At the Data Center World 2023 event in Austin, Texas, the high expenses of training huge language models were discussed. There, theMind’s Constantine Goltsev, an AI/ML solutions business, stressed the expenses associated with training models like ChatGPT.
Goltsev stressed that training ChatGPT’s 175 billion parameters is extremely expensive, requiring 175 billion computations for each input and using a large amount of electricity. OpenAI’s future GPT-4 model conducted compute operations for months using 12,000 to 15,000 Nvidia A100 processors, which cost $10,000 apiece. These discoveries highlight the need for a more realistic approach to artificial intelligence deployment.

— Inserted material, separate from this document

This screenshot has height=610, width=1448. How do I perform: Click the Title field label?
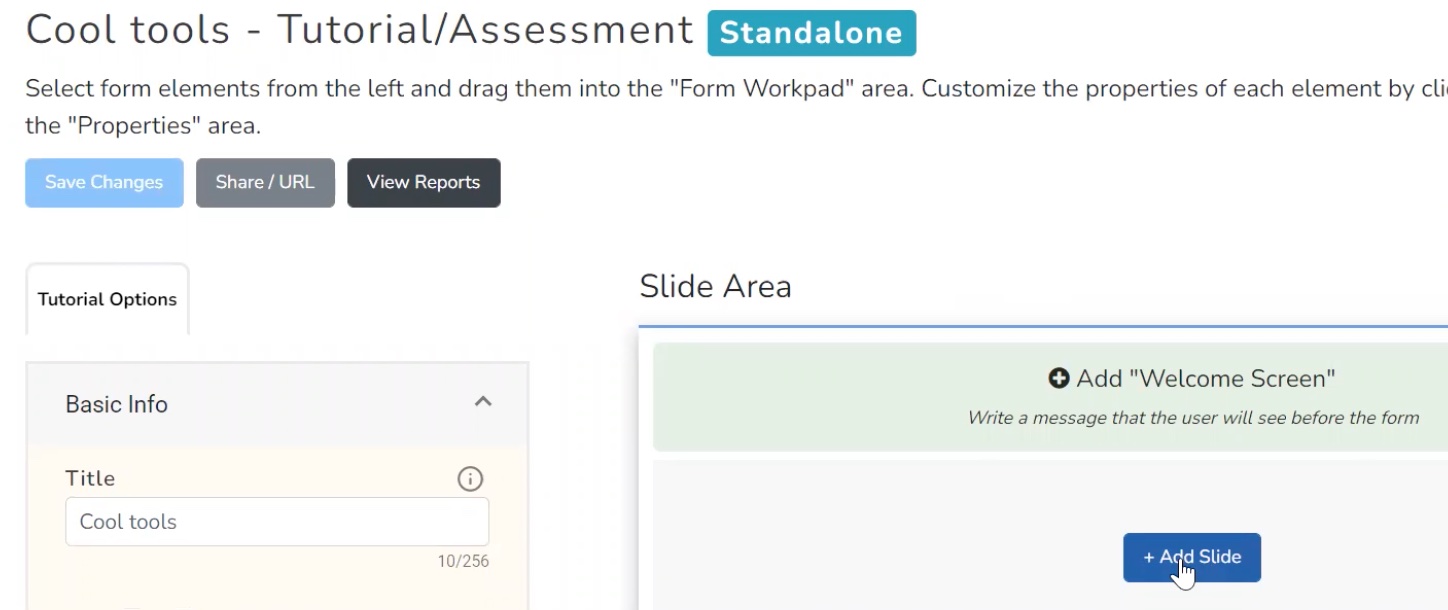click(90, 478)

Goltsev advocated using smaller, open source models that can match or even outperform ChatGPT’s performance. Organizations may accomplish spectacular results by adopting the same fine-tuning approaches used to produce ChatGPT by using academic models or open source equivalents with parameters numbering in the billions (e.g., 6 billion or 3 billion). This method makes it possible to use AI technology at a reasonable cost.
Goltsev used Amazon Web Services (AWS) as an example to show how a major legal firm may use AWS to develop a semantic search engine. The company might achieve its goals for roughly $30 to $40 per hour by hiring a few big instances with around eight A100 cards, plenty of memory, and storage.
The sources for this piece include an article in DataCenterKnowledge.